Une pièce entière de réacteur fabriquée en impression 3D
La société AMPERA a présenté un module de réacteur nucléaire à pleine échelle imprimé en 3D, intégrant un cœur et la cuve sous pression, lors d'un événement à Palm Beach Gardens (Floride). Le module est destiné à un concept de réacteur au thorium, sous-critique et à l'état solide, reposant sur des noyaux de type TRISO et un cœur monolithique sphérique de géométrie « gyroïde » imprimé en carbure de silicium.
Ce que revendique AMPERA
- Le cœur est conçu pour une durée de fonctionnement allant jusqu'à 30 ans sans rechargement.
- Les systèmes visent à fournir environ 30 MWe pour cette configuration initiale, avec des variantes plus grandes envisagées.
- AMPERA a également annoncé la création d'une filiale australienne pour sécuriser l'approvisionnement en thorium et soutenir la production de combustible avancé aux États-Unis.
Un discours axé sur la fabrication industrielle
Le fondateur et CEO d'AMPERA a qualifié ce cœur et cette cuve de « fondations » pour une énergie nucléaire « fabriquée en usine et produite en masse ». L'entreprise met en avant la fabrication additive comme vecteur d'une industrialisation accélérée, capable, selon elle, d'ouvrir une voie commerciale vers des réacteurs modulaires produits en série.
« Ce cœur nucléaire et cette cuve sous pression de nouvelle génération posent les fondations d’une énergie nucléaire fabriquée en usine et produite en masse »
Aspects sûreté et conception
AMPERA insiste sur la sûreté intrinsèque de son approche : la stabilité proviendrait de la conception physique du cœur et du combustible TRISO, réduisant prétendument le besoin de systèmes actifs et d'intervention humaine. Ce type d'argument est courant dans la communication autour des réacteurs « avancés », mais il devra être évalué par des autorités de sûreté indépendantes et validé en conditions opérationnelles.
Conséquences et questions pour la France
Pour un pays comme la France, fortement engagé dans le nucléaire, cette annonce pose plusieurs questions concrètes :
- Quelle place pour les réacteurs « au thorium » dans un parc déjà dominé par les réacteurs à eau pressurisée et en cours de renouvellement ?
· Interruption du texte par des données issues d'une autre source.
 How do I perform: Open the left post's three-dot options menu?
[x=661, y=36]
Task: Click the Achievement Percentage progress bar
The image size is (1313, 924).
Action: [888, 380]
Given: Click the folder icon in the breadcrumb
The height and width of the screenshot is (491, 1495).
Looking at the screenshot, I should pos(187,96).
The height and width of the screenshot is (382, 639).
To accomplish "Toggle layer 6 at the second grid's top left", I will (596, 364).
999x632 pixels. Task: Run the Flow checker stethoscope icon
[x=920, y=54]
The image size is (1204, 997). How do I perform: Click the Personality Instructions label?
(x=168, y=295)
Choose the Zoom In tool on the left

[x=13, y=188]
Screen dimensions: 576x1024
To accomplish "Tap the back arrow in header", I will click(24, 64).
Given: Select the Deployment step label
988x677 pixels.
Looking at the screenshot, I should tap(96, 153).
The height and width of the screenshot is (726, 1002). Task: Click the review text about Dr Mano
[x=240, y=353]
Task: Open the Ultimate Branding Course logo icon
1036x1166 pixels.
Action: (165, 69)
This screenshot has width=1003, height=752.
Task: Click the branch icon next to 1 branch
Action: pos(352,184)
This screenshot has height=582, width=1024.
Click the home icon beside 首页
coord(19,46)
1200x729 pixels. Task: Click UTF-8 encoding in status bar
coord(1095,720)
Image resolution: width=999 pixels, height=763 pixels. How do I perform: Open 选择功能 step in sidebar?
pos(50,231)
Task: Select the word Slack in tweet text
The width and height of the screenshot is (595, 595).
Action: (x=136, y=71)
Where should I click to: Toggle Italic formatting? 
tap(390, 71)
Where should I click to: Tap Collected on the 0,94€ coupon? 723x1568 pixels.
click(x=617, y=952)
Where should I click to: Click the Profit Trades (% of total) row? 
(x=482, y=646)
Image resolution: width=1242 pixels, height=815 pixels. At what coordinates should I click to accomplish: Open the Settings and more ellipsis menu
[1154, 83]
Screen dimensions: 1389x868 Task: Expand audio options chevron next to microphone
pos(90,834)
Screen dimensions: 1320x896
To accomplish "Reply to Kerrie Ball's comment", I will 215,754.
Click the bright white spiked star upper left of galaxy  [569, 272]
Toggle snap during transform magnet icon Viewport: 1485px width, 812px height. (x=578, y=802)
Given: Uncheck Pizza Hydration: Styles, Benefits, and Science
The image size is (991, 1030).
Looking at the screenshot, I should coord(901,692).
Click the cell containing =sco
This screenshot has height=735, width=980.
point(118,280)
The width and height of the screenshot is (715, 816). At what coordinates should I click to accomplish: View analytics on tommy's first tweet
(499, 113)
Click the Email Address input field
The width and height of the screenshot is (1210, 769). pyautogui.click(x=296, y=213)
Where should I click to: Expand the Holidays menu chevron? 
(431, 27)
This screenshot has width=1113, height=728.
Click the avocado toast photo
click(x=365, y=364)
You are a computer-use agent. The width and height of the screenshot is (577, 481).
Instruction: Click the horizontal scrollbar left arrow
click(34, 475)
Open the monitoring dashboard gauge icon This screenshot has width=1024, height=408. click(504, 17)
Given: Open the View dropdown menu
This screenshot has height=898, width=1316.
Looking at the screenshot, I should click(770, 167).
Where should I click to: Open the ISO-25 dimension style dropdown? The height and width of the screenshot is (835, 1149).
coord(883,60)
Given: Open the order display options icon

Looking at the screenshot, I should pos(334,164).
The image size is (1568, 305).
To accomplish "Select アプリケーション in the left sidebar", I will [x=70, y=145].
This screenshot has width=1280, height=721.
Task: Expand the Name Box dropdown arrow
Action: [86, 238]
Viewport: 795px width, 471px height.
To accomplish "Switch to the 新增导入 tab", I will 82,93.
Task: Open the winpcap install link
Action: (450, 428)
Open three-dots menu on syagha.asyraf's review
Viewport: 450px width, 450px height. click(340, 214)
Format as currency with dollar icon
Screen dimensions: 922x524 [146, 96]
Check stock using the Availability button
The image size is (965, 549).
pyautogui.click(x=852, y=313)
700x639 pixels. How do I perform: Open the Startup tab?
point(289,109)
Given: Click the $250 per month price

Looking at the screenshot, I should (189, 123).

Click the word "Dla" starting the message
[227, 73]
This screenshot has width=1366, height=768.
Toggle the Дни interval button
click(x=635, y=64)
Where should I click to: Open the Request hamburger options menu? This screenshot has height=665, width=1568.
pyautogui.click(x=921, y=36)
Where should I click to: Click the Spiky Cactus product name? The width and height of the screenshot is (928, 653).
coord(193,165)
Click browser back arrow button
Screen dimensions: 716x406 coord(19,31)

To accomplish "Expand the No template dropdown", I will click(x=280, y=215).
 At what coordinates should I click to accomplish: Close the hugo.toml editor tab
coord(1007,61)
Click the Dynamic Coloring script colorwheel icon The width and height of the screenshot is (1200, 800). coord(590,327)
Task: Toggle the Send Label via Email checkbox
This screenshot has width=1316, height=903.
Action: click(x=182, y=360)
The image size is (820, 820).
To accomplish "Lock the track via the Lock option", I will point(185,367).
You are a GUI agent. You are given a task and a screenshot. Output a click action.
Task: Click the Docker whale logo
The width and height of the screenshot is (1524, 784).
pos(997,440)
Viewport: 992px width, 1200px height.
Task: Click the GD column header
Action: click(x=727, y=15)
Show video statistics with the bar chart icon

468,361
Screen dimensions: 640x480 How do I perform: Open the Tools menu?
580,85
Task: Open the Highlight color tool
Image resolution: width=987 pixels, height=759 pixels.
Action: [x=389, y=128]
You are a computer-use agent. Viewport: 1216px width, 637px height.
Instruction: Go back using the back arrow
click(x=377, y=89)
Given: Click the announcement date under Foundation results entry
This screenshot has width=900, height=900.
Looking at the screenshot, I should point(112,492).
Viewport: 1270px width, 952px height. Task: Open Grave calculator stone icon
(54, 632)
- La chaîne d'approvisionnement du thorium et la filière du combustible TRISO peuvent-elles être développées localement ou imposeront-elles une dépendance étrangère ?
- Comment concilier la promesse d'une production industrielle en usine avec les exigences réglementaires, de sûreté et de contrôle social propres aux installations nucléaires ?
Chiffres essentiels
| Élément | Valeur annoncée |
|---|---|
| Puissance visée | 30 MWe |
| Durée de cœur sans rechargement | 30 ans |
| Matériau du cœur | Carbure de silicium |
La démonstration industrielle d'AMPERA marque une étape technologique notable : l'impression 3D d'éléments fortement sollicités mécaniquement et thermiquement. Reste à voir si cette innovation sera capable de franchir les étapes réglementaires, opérationnelles et économiques avant d'influer réellement sur la facture énergétique ou sur les choix stratégiques en Europe.
Sans validation indépendante et sans calendrier précis de déploiement, l'annonce doit être lue comme une avancée technique prometteuse mais préliminaire, qui alimente le débat sur la diversité des voies d'avenir du nucléaire et sur la capacité des filières à s'industrialiser tout en respectant les standards de sûreté.